-------- AVAILABLE DATA

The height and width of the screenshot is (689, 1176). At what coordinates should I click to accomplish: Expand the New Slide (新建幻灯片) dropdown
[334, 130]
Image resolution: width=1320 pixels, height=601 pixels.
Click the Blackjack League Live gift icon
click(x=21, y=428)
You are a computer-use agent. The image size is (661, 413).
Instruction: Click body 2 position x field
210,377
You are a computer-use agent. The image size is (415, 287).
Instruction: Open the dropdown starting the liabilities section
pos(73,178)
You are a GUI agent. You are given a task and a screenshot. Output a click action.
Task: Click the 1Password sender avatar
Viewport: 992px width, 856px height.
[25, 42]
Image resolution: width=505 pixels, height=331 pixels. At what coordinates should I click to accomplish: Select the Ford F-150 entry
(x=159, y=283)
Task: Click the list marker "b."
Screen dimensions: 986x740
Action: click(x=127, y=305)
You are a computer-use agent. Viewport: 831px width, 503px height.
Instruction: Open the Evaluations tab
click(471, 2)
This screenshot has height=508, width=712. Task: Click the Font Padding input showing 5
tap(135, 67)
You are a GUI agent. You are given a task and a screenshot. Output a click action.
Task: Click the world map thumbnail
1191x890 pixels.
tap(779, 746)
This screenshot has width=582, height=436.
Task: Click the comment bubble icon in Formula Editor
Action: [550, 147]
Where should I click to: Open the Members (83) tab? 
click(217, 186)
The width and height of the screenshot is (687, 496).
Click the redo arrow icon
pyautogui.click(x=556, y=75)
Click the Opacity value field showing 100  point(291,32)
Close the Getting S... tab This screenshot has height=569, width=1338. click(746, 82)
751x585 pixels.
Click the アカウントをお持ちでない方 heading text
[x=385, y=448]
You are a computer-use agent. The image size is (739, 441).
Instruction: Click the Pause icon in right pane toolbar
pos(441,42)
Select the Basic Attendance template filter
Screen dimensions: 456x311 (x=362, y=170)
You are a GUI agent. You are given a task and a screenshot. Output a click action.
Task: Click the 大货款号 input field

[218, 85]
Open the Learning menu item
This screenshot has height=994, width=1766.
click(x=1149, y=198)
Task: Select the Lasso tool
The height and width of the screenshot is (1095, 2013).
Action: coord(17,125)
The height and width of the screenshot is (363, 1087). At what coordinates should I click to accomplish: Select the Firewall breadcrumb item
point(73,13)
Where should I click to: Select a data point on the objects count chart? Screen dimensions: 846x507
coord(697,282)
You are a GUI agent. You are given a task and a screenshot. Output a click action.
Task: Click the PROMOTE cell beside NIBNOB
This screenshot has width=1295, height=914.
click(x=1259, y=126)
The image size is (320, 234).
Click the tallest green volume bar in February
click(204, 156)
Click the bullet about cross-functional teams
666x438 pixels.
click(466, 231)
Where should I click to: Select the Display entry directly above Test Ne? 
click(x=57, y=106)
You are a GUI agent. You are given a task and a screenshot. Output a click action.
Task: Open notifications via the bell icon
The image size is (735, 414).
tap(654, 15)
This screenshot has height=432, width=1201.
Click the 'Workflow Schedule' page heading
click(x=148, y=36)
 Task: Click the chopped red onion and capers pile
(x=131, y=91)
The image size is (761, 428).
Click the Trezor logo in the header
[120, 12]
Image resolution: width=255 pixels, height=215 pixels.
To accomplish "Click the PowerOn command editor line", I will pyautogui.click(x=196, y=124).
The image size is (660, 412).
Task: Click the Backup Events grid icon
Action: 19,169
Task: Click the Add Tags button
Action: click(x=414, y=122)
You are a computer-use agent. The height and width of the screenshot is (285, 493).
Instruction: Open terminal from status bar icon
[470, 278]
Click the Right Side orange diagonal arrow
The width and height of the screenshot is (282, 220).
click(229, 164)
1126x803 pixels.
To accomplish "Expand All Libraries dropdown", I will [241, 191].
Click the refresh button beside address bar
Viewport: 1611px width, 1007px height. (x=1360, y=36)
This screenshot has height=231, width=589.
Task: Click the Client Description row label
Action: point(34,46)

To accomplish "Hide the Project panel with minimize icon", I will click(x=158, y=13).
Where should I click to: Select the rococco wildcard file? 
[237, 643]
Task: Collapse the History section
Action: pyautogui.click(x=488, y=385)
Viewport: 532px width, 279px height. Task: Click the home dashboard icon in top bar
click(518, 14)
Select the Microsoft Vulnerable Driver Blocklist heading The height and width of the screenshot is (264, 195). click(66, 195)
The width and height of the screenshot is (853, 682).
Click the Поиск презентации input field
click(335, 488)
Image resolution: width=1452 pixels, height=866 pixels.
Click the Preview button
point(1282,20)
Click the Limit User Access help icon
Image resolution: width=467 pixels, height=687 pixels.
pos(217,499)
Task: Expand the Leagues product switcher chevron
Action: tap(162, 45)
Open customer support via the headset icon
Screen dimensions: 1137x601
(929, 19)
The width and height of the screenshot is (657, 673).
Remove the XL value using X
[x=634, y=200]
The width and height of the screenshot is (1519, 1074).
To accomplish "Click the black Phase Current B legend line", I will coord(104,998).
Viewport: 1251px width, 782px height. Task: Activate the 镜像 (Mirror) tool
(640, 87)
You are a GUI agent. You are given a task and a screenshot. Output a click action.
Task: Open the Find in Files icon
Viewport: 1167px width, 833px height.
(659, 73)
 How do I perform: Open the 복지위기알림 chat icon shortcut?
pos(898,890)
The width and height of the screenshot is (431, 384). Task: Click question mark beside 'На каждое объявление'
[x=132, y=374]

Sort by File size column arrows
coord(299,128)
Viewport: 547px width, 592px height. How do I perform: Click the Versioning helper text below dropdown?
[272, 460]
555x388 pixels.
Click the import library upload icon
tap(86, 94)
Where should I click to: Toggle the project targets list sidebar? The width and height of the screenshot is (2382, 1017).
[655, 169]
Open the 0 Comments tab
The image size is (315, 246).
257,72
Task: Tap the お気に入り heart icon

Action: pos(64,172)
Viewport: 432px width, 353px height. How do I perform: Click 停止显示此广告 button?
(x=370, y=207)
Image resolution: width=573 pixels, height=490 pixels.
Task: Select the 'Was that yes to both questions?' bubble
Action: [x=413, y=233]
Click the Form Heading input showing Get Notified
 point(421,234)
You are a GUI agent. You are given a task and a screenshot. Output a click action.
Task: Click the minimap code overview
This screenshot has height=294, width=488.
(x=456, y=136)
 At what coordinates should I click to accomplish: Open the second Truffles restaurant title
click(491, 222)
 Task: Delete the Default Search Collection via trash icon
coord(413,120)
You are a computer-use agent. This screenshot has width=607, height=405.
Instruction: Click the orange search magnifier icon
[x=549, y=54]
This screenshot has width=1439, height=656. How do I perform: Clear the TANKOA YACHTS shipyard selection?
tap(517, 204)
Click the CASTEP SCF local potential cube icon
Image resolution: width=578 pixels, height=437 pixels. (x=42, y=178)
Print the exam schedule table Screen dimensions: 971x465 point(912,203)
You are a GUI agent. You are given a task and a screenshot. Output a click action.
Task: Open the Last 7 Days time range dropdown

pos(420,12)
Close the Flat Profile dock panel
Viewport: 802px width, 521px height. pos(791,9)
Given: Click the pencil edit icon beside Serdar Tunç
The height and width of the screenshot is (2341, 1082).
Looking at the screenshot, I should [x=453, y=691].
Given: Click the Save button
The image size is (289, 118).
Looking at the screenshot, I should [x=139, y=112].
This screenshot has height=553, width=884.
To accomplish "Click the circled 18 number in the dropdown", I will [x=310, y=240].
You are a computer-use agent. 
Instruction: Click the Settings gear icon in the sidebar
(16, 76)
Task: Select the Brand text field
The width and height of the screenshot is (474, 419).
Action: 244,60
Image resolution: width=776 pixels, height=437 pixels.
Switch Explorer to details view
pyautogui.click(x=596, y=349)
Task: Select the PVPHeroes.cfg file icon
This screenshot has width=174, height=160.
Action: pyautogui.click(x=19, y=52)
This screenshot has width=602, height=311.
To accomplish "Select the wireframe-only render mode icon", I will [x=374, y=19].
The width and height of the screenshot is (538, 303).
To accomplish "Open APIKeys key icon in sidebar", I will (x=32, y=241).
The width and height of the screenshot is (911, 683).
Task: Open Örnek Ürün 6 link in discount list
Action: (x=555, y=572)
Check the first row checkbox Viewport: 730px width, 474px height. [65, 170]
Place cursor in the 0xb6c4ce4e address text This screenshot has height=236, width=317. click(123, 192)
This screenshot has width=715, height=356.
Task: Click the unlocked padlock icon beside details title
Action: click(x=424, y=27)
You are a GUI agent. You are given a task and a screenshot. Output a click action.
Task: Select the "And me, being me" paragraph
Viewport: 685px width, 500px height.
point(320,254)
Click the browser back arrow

----------------

Rename "Viewport" to "Window size" in the items from the line with "Open customer support via the headset icon" to the line with "point(421,234)", and give back only those lines with nothing else changed.

Open customer support via the headset icon
Screen dimensions: 1137x601
(929, 19)
The width and height of the screenshot is (657, 673).
Remove the XL value using X
[x=634, y=200]
The width and height of the screenshot is (1519, 1074).
To accomplish "Click the black Phase Current B legend line", I will coord(104,998).
Window size: 1251px width, 782px height. Task: Activate the 镜像 (Mirror) tool
(640, 87)
You are a GUI agent. You are given a task and a screenshot. Output a click action.
Task: Open the Find in Files icon
Window size: 1167px width, 833px height.
(659, 73)
 How do I perform: Open the 복지위기알림 chat icon shortcut?
pos(898,890)
The width and height of the screenshot is (431, 384). Task: Click question mark beside 'На каждое объявление'
[x=132, y=374]

Sort by File size column arrows
coord(299,128)
Window size: 547px width, 592px height. How do I perform: Click the Versioning helper text below dropdown?
[272, 460]
555x388 pixels.
Click the import library upload icon
tap(86, 94)
Where should I click to: Toggle the project targets list sidebar? The width and height of the screenshot is (2382, 1017).
[655, 169]
Open the 0 Comments tab
The image size is (315, 246).
257,72
Task: Tap the お気に入り heart icon

Action: pos(64,172)
Window size: 432px width, 353px height. How do I perform: Click 停止显示此广告 button?
(x=370, y=207)
Image resolution: width=573 pixels, height=490 pixels.
Task: Select the 'Was that yes to both questions?' bubble
Action: [x=413, y=233]
Click the Form Heading input showing Get Notified
 point(421,234)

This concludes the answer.